McNeely studied Administrative Education at Texas Wesleyan, and completed his master's degree after returning to the university in 1953.

==BAA draft==
McNeely was selected with the first pick of the inaugural 1947 BAA draft by the Pittsburgh Ironmen, becoming the first player ever drafted in the National Basketball Association. The Ironmen had earned the first pick in the draft after attaining a 14–45 record in the first season of the Basketball Association of America. However, McNeely was not interested in signing with the team, and ultimately never played a game of professional basketball. McNeely and Gene Melchiorre of the 1951 NBA draft are the only two number-one draft picks in NBA history to never play basketball professionally. The Pittsburgh Ironmen ultimately folded before the start of the 1947–48 season.

==Coaching career==
After working for the Phillips 66 in Bartlesville, Oklahoma for four months in 1947 (and by extension, briefly playing for the Phillips 66ers industrial team), McNeely returned to Texas and became the head basketball coach at Pampa High School in Pampa, Texas in 1948. He led the Harvesters to state titles in 1953, 1954, 1958 and 1959. Pampa had a 72-game winning streak from 1952 to 1955. McNeely was offered coaching positions at Texas universities including University of Texas at Austin, Rice University and University of Texas at El Paso, but elected to stay at Pampa. He left the Harvesters with a head coaching record of 320–43.

==Personal life==
McNeely married Peggy Jean Gallagher, who was a fellow student at Texas Wesleyan, on June 14, 1947, in Cisco, Texas. Peggy worked as a teacher at Pampa High School during her husband's tenure there. The couple had three children: twin sons Phillip and Michael, and daughter Sheryl. McNeely's two sons played together at Denton High School where he was the principal and they would both go on to become high school basketball coaches.

==Later life and death==
McNeely worked in school administration following his retirement from coaching in 1960. He served as an assistant principal at Castleberry High School, principal at Bridgeport High School and Denton High School, and administrator at Irving Independent School District before retiring in 1985.

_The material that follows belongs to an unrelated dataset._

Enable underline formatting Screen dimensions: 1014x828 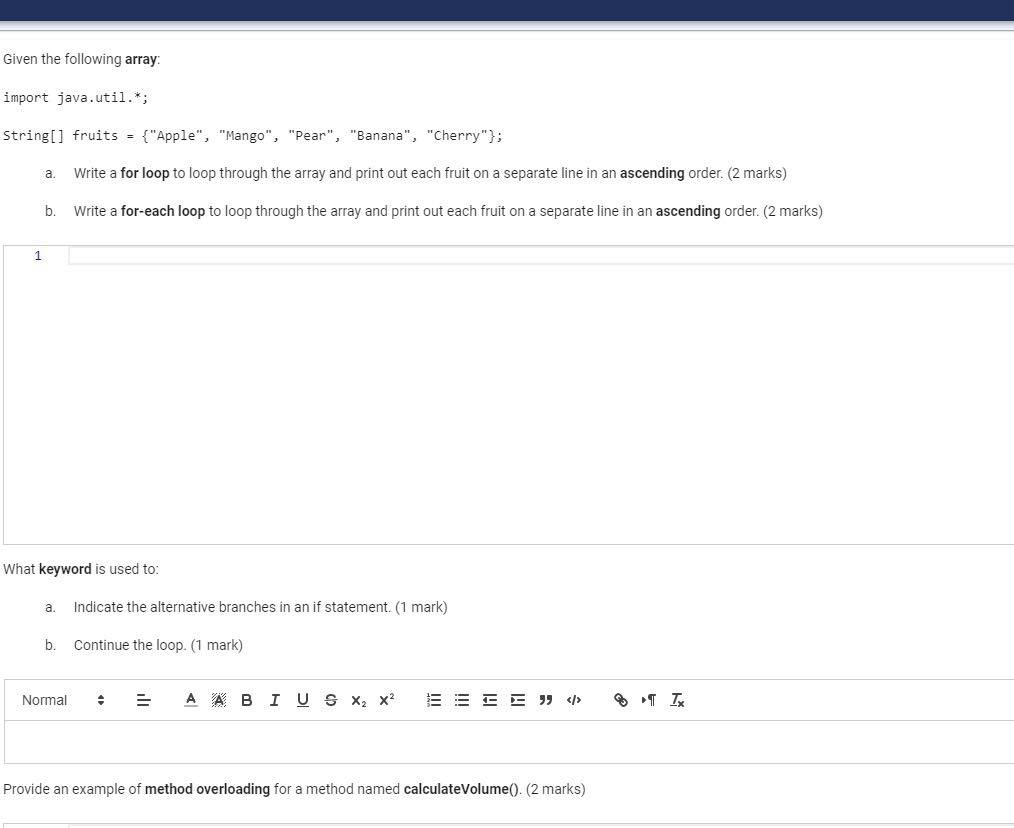coord(302,700)
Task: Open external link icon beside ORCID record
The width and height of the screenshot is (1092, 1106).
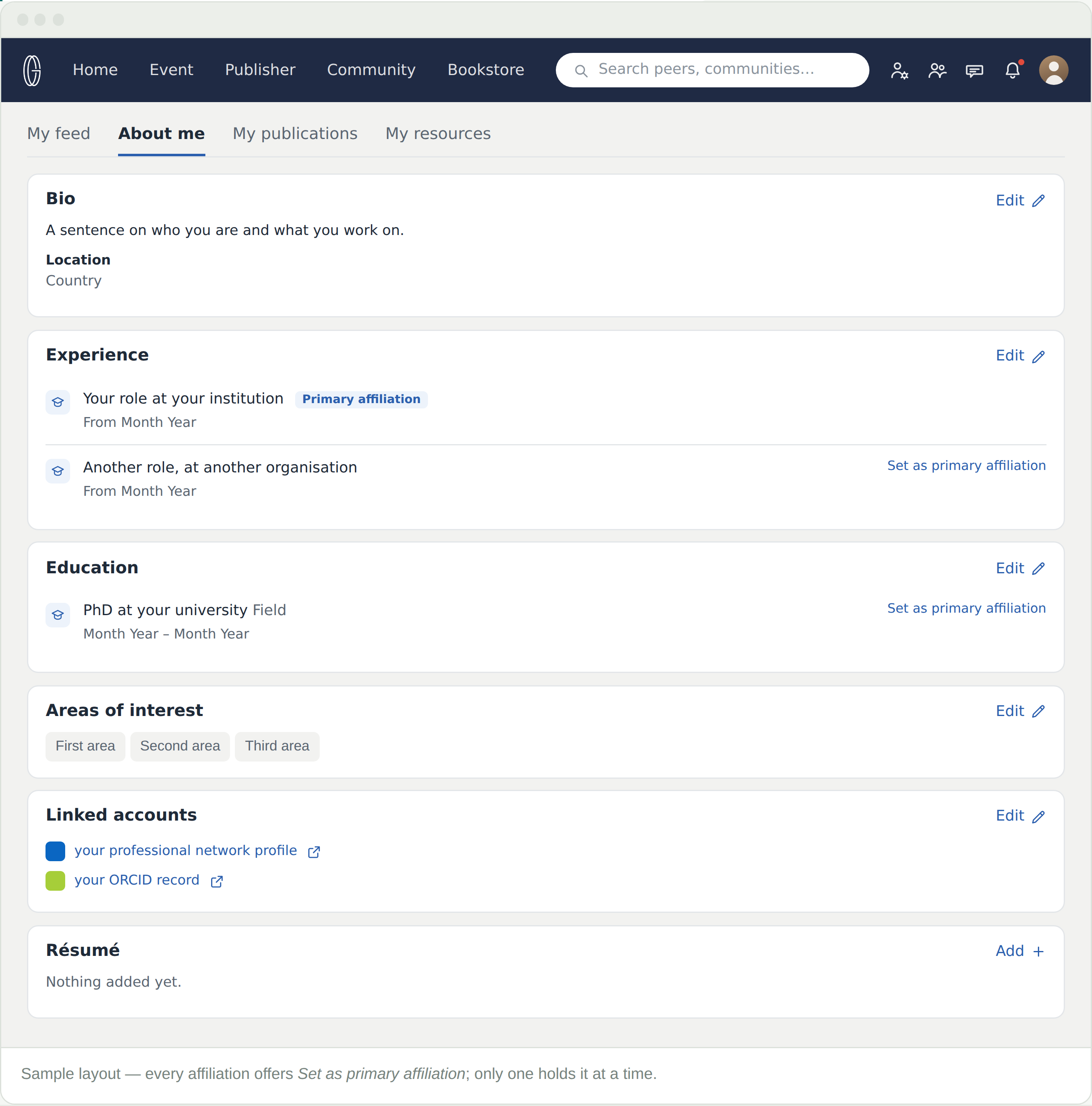Action: pyautogui.click(x=216, y=882)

McNeely died December 26, 2003, at the age of 84.

McNeely was inducted into the Texas High School Basketball Hall of Fame, the Slidell ISD Hall of Fame, the Panhandle Sports Hall of Fame and the Texas Wesleyan University Hall of Fame. Pampa's gymnasium was renamed McNeely Fieldhouse in his honor after his retirement. Former members of the Pampa basketball teams he coached founded the Clifton McNeely Endowed Scholarship in 2002.